L’individu se retrouve ainsi déchiré entre la carcasse médiocre qu’il transporte au sein d’un quotidien frustrant, et les rêves de grandeur ou d’accomplissement que l’expérience semble s’acharner à décrépir.
Pour l’ambitieux, reste une tentation : un coup de pouce, un bonus. Le dopage pour l’athlète, la coke pour le trader, ces accélérateurs de talents qui, soyons en sûr, aident à être pleinement soi-même et font goûter la saveur enivrante du pouvoir à l’état pur.
Telle est la réflexion d’un quatuor de profs, déjà éreintés, dans un état aux rives dangereuses de la dépression, qui se sont pour la plupart mués en spectateurs d’une vie qui se joue sans eux : dans les classes, avec la jeunesse tonitruante des futurs bacheliers, dans leurs familles, où chacun semble avoir trouvé sa voie à l’extérieur, où dans un studio où le frigo fait office de meilleur ami.
Le coup de pouce se fera par l’idée aussi simple qu’absurde : se trouver dans un état d’ivresse constant, permettant d’insuffler à sa vie la joie et la désinhibition nécessaires à son amélioration.

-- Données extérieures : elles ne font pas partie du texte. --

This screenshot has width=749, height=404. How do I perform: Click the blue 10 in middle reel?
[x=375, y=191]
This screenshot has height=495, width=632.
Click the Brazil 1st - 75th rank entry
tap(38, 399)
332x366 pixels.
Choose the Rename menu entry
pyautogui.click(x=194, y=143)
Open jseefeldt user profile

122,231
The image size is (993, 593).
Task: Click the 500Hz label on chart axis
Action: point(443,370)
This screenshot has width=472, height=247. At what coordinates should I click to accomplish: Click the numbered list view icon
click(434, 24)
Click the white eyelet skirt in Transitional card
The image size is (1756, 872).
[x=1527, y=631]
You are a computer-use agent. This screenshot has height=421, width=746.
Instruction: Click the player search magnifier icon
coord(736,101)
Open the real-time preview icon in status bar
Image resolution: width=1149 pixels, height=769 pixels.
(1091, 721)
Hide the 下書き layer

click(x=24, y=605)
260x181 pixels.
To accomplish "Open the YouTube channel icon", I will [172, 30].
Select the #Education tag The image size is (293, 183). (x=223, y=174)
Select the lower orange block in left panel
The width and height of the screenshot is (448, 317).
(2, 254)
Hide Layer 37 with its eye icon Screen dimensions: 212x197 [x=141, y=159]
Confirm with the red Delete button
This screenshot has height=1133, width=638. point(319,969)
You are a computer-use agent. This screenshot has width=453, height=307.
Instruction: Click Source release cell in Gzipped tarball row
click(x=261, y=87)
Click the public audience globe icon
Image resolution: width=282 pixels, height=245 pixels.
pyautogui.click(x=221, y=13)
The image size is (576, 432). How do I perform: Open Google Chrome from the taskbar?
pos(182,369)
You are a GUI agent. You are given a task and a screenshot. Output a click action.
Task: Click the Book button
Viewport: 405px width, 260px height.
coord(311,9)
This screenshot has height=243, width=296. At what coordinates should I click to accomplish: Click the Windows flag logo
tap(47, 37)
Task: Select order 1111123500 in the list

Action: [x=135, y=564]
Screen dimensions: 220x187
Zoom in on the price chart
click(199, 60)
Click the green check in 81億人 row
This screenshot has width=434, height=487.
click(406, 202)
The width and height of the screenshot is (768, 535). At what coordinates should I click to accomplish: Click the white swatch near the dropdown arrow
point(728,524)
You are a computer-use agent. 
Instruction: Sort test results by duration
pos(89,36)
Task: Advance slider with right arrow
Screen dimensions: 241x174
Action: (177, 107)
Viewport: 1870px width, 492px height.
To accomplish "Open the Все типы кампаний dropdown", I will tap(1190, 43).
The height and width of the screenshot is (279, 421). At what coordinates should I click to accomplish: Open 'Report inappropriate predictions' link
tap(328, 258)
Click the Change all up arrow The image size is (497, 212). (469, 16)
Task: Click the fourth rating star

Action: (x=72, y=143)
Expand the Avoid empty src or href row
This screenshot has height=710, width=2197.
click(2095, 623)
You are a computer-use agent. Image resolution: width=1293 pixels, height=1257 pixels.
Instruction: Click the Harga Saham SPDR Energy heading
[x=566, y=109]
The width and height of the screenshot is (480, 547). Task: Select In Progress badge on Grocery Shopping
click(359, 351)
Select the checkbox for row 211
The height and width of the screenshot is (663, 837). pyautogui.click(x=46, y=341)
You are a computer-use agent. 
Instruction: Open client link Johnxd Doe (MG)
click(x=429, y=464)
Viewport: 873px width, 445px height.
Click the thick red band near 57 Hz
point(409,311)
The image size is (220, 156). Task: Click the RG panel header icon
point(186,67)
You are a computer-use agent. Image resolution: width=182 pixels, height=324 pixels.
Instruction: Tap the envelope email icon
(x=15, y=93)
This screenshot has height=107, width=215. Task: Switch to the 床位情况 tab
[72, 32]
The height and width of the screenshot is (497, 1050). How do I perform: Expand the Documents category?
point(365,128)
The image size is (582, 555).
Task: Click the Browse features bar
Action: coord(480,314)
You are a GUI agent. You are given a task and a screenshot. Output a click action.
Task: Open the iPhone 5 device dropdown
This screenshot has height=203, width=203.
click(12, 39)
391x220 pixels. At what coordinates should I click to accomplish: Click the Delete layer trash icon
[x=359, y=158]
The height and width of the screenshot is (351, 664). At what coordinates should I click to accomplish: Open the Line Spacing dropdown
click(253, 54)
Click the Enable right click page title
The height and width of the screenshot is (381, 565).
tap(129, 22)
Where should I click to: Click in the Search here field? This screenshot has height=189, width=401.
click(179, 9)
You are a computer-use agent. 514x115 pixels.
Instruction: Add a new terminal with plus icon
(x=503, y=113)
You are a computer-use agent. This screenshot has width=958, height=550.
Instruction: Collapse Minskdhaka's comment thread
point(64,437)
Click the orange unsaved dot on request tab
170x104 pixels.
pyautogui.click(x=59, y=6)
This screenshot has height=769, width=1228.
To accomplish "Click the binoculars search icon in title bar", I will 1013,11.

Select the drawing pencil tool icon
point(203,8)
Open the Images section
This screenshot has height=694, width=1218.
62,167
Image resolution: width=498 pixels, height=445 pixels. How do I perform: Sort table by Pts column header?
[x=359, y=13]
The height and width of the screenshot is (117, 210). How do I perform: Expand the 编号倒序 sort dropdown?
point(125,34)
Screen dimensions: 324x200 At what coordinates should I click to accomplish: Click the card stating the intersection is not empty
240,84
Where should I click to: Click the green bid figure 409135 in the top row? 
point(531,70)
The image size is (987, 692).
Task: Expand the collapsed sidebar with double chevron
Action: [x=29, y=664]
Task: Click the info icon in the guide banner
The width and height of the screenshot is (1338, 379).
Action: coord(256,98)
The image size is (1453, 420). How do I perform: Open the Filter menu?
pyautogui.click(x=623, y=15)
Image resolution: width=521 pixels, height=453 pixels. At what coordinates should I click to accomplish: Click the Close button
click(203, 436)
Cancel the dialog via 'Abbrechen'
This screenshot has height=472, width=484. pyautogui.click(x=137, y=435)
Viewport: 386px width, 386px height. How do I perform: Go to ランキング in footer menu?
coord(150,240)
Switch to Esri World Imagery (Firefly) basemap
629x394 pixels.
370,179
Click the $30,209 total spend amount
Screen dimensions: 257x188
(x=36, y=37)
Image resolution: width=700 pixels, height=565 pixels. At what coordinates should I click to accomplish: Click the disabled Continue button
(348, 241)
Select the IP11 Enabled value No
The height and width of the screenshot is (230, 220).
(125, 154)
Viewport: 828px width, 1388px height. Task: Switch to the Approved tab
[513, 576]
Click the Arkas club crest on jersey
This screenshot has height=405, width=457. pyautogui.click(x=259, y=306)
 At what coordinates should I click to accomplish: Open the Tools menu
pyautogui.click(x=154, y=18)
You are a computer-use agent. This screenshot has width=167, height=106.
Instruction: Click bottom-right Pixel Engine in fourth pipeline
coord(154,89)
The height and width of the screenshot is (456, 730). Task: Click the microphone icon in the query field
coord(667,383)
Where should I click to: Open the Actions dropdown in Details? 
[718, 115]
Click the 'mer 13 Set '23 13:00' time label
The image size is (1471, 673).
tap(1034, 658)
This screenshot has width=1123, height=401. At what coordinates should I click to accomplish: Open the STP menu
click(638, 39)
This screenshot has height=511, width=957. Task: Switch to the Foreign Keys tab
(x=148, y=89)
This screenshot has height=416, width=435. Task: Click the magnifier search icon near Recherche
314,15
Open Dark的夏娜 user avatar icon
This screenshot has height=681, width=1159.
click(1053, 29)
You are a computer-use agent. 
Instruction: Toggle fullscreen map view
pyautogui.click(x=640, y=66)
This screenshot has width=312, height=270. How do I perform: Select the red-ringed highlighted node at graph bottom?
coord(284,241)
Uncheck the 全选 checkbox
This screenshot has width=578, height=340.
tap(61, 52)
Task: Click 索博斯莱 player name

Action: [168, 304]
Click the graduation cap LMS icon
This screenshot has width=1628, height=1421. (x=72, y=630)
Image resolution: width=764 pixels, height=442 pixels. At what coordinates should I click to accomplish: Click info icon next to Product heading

Commence alors le cœur du récit, et un film qui va parvenir à entrer en symbiose totale avec son sujet. La renaissance du quatuor au fil de cette expérience potache fonctionne comme un bain de jouvence. La lucidité maline avec laquelle ils prêtent des propose ronflants et sociologiques à leur beuverie lui confère l’ambiguïté d’un contrôle, et ne génère que des conséquences positives. L’amitié, le rire, le grain de folie qui manquaient à ces existences ternes s’invitent progressivement à la danse, et emportent un spectateur qui ne peut que céder à l’euphorie généralisée.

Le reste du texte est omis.